EXERCISE GOAL ▸ Copy the material from the line containing "Add the Album to cart" down through the line containing "will click(82, 1116).", changing "dropdown" to "drop-down list" and leaving all else as it stands.

_____

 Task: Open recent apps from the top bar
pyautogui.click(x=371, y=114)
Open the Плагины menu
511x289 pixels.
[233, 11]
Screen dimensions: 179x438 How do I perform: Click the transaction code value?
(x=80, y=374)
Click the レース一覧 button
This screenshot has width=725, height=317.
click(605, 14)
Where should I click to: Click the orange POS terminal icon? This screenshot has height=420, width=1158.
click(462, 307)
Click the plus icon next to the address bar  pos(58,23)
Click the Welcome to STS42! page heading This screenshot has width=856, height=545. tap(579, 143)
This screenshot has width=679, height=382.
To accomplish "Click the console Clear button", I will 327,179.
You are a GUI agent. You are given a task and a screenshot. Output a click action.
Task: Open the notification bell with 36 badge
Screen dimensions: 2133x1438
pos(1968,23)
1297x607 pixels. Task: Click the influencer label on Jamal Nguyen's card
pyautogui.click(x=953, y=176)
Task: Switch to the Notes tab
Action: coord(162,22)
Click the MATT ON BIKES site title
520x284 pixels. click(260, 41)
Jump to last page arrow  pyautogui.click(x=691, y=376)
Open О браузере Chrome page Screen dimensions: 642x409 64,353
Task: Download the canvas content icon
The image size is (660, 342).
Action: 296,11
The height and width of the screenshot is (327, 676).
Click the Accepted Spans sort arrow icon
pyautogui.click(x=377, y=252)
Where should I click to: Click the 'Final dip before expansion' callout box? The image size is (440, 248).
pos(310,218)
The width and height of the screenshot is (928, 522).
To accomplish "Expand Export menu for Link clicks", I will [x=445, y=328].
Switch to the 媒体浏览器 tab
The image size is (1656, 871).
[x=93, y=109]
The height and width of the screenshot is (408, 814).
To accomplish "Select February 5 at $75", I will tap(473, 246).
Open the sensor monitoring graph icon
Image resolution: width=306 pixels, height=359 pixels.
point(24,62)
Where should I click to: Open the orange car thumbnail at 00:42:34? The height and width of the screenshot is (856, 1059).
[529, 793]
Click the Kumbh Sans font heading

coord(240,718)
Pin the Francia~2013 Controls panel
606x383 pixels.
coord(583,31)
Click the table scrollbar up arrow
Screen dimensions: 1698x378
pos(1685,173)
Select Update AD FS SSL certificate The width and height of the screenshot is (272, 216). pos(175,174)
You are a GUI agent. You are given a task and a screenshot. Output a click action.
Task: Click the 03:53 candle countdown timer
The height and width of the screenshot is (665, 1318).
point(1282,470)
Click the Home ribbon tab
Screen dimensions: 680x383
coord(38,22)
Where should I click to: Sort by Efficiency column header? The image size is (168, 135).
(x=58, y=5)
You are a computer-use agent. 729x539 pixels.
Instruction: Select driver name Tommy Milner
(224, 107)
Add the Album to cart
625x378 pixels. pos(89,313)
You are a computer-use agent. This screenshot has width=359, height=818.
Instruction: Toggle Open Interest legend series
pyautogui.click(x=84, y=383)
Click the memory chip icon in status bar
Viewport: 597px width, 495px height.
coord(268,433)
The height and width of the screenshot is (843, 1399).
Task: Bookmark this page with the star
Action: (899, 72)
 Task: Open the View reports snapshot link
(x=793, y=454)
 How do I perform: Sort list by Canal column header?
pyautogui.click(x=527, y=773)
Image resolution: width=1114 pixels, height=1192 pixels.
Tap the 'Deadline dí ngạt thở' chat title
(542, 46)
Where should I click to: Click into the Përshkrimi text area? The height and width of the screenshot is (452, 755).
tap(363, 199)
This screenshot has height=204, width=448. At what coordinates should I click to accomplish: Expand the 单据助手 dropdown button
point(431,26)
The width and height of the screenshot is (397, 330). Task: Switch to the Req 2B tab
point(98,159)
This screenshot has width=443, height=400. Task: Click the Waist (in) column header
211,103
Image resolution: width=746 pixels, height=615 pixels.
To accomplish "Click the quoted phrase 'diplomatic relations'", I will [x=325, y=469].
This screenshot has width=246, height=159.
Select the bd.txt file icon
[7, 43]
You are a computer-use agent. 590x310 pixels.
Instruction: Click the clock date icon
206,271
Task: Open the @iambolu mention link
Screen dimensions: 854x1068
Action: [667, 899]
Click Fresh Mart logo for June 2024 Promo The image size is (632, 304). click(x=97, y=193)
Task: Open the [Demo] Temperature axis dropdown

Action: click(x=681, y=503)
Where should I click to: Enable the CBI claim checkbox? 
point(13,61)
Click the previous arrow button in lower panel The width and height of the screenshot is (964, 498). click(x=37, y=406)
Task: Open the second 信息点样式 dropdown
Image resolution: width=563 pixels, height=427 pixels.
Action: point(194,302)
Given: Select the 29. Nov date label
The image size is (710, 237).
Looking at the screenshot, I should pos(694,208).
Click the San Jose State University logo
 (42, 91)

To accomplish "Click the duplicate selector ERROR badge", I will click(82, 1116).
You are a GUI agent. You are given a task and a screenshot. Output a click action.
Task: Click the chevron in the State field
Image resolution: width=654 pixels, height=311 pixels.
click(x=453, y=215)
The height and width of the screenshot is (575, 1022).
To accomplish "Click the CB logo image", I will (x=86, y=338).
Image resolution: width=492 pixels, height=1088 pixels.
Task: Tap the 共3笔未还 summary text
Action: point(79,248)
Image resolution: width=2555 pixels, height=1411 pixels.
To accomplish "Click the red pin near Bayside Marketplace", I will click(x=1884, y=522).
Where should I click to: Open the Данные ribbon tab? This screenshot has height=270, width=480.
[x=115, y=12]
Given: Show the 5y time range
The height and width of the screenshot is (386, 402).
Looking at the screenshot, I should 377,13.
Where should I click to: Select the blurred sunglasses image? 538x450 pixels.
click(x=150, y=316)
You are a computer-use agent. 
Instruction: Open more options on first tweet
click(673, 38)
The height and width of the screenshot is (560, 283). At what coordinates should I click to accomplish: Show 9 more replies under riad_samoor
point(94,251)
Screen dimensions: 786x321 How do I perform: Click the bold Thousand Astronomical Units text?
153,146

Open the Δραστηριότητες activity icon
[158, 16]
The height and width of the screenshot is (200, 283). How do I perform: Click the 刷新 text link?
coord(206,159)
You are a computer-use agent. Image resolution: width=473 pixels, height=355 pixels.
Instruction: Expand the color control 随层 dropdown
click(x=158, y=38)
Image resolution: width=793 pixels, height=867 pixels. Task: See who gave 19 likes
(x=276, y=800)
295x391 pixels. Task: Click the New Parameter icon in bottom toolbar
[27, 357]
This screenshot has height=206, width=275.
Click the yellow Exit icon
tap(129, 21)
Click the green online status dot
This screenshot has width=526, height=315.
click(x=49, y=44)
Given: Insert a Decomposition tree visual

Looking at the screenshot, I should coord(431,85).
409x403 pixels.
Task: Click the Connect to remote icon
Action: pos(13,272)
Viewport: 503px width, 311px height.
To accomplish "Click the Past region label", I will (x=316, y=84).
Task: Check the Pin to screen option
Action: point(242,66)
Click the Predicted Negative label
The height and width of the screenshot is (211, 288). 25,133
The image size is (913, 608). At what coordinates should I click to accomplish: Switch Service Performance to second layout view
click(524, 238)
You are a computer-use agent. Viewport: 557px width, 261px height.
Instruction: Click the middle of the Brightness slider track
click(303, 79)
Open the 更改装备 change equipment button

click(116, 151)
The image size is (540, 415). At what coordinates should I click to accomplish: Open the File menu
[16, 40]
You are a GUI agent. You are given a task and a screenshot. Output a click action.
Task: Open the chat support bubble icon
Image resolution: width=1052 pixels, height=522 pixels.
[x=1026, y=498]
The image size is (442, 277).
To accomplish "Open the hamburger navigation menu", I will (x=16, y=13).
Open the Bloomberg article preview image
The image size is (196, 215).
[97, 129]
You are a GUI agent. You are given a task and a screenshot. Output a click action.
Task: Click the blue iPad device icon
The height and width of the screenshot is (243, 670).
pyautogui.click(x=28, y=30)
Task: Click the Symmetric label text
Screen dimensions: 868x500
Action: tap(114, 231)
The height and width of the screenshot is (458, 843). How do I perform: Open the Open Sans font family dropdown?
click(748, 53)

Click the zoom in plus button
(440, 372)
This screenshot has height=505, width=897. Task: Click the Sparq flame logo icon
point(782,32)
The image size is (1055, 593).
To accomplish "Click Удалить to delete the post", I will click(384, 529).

_____

PROBLEM SOLUTION ▸
Add the Album to cart
625x378 pixels. pos(89,313)
You are a computer-use agent. This screenshot has width=359, height=818.
Instruction: Toggle Open Interest legend series
pyautogui.click(x=84, y=383)
Click the memory chip icon in status bar
Viewport: 597px width, 495px height.
coord(268,433)
The height and width of the screenshot is (843, 1399).
Task: Bookmark this page with the star
Action: (899, 72)
 Task: Open the View reports snapshot link
(x=793, y=454)
 How do I perform: Sort list by Canal column header?
pyautogui.click(x=527, y=773)
Image resolution: width=1114 pixels, height=1192 pixels.
Tap the 'Deadline dí ngạt thở' chat title
(542, 46)
Where should I click to: Click into the Përshkrimi text area? The height and width of the screenshot is (452, 755).
tap(363, 199)
This screenshot has height=204, width=448. At what coordinates should I click to accomplish: Expand the 单据助手 drop-down list button
point(431,26)
The width and height of the screenshot is (397, 330). Task: Switch to the Req 2B tab
point(98,159)
This screenshot has width=443, height=400. Task: Click the Waist (in) column header
211,103
Image resolution: width=746 pixels, height=615 pixels.
To accomplish "Click the quoted phrase 'diplomatic relations'", I will [x=325, y=469].
This screenshot has width=246, height=159.
Select the bd.txt file icon
[7, 43]
You are a computer-use agent. 590x310 pixels.
Instruction: Click the clock date icon
206,271
Task: Open the @iambolu mention link
Screen dimensions: 854x1068
Action: [667, 899]
Click Fresh Mart logo for June 2024 Promo The image size is (632, 304). click(x=97, y=193)
Task: Open the [Demo] Temperature axis drop-down list

Action: click(x=681, y=503)
Where should I click to: Enable the CBI claim checkbox? 
point(13,61)
Click the previous arrow button in lower panel The width and height of the screenshot is (964, 498). click(x=37, y=406)
Task: Open the second 信息点样式 drop-down list
Image resolution: width=563 pixels, height=427 pixels.
Action: point(194,302)
Given: Select the 29. Nov date label
The image size is (710, 237).
Looking at the screenshot, I should pos(694,208).
Click the San Jose State University logo
 (42, 91)

To accomplish "Click the duplicate selector ERROR badge", I will click(82, 1116).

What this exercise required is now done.